Elise Johnson is an LCSW, LPS who has been a social worker in her hometown of Los Angeles for 30 years. She received her B.A in Child Development, minoring in Psychology, from California State University, Northridge, a post-baccalaureate Certificate in Child Maltreatment and Family Violence from California State University, Los Angeles and her M.S.W. from California State University, Long Beach. She began her career in child welfare working for L.A. County Department of Children’s Services in the Emergency Response unit.
She then spent eight years working with families experiencing homelessness, first as a social worker, then as a program director developing shelter plus care models. Once she obtained her license she worked in community mental health developing expertise in mental health systems of care and crisis-based trauma therapy.

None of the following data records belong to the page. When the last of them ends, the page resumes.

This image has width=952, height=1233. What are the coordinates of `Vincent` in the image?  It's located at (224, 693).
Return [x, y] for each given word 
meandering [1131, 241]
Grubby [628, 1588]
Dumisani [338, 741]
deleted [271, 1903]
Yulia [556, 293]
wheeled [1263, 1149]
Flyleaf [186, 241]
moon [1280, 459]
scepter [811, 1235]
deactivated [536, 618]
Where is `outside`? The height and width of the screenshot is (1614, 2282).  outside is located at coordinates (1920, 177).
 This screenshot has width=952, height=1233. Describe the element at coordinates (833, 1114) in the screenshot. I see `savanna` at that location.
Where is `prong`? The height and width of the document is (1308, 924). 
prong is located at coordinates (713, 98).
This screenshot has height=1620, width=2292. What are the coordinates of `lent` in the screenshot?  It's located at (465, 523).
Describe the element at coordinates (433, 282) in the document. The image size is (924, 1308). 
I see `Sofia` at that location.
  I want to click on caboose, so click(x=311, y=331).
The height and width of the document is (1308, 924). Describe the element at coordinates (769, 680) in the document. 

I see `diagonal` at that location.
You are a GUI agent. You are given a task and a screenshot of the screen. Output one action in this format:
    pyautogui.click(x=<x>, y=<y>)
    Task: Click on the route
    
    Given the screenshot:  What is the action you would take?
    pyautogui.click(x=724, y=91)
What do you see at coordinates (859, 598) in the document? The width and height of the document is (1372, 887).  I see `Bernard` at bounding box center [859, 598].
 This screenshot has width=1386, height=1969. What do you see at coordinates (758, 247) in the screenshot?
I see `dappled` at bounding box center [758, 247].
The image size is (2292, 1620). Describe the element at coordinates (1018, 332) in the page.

For over twenty years she has worked as a clinical social worker at Long Beach Medical Center/Miller Children’s Hospital. In her role in the Emergency Department she provides crisis mental health care, psychiatric assessments, trauma support interventions, and end of life support along with a myriad of other psychosocial interventions.
The COVID-19 pandemic has created unprecedented strain on health care consumers and providers alike. Still, despite these extraordinary challenges, Ms. Johnson has been grateful to be of service to COVID-19+ patients, families and fellow front line responders.
Ms. Johnson has been an invited speaker at meetings and trainings on a variety of subjects such as clinical social work in emergency medicine, social determinants of health, social work and technology and the history of social welfare in Los Angeles.
While not a researcher, per se, she was a contributing advisor on the 2017 NASW Standards for Technology in Social Work Practice. She is currently a co-lead author in a national study that is studying front line Emergency Department and ICU clinical social workers working with COVID-19 patients and their families.
Ms. Johnson serves on the Executive Committee of the California Social Welfare Archives. As an amatetur social welfare historian and Chair of the Collections Committee, she loves spending her spare time combing through the archives. In her lectures, she aims to highlight BIPOC and other under-represented social workers whose contribution to our profession may have been overlooked or forgotten. .
Ms. Johnson teaches at two MSW programs in Los Angeles. At UCLA she has authored two advanced clinical practice courses; “Clinical Social Work in Health Care” and “Social Work in the Digital Age”. At CSUDH since 2014, she teaches MSW 500 (Human Behavior in the Social Environment I) and MSW 501 (HBSE II), MSW 520 (General Practice) 550 (Advanced Practice in Communities), 592 (DSM-5-TR based diagnosis) and 574 (Seminar in Health Care.)
Her students can attest that Ms. Johnson’s teaching philosophy is centered around the development of strengths-based practice competencies, a critically framed understanding of the history of social welfare in Los Angeles as well as a fondness for 70’s funk music. In the practice community Ms. Johnson and her students will sometimes re-connect and then they do, they immediately begin singing, “Tell me something good”! (If you know, you know.)